Rediscovered old workaround for IPSec DNS still works

mhill

Re: Problem with DNS when connecting to pfSense box using VPN IPSec

Mac OS X and iPhone users on IPSec - the simplest VPN to use since it's built in to Apple devices - have been unable to use the DNS pushed to them ever since the switch from racoon to strongswan. I just tried the workaround in this 5+ year old post, and it still works on 2.5.2-RELEASE.

Part of the problem in researching this issue is the distraction of an endless number of discussions on the internet at large regarding Apple not using DNS servers for VPN connections prior to default DNS servers of the Ethernet or WiFi connection.

The symptom is that the OS cannot resolve names using the VPN's DNS, neither bare server names nor FQDNs. Manually performing DNS queries using dig works; resolution by the OS does not (e.g. ping or web browsing).

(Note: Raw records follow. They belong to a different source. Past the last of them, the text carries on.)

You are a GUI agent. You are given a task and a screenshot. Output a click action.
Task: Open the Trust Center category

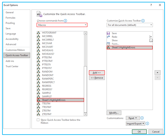coord(12,66)
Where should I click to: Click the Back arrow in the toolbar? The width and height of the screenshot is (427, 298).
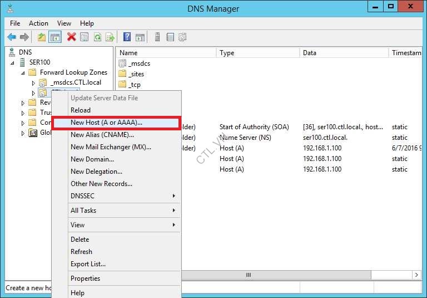[x=12, y=37]
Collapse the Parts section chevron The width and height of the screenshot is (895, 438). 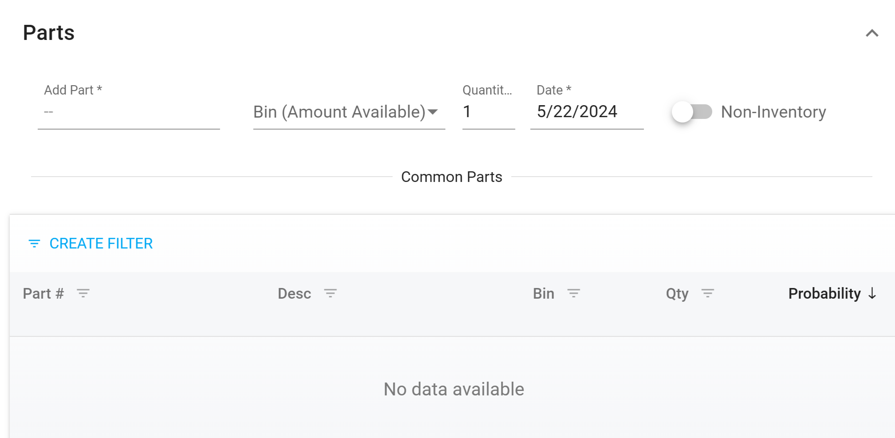tap(872, 33)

The fix for me is essentially described in the last line of the referenced post. In VPN / IPsec / Mobile Clients set both the DNS Default Domain and the Split DNS to the domain you're trying to serve up from your DNS servers, but to work around an old strongswan bug, specify the Split DNS domain twice, separated by a space. The last (second) one doesn't count, because it is reportedly corrupted by extra characters appended to it. I didn't verify that the old bug is still the same; I quit messing with it when I observed name resolution working on OS X and iOS clients.

I hope that helps someone else.

rb625

Same story for me on pfSense+ 23.01. Tried everything until I came across this post, which amazingly works. My use case is to iOS 16.4.1.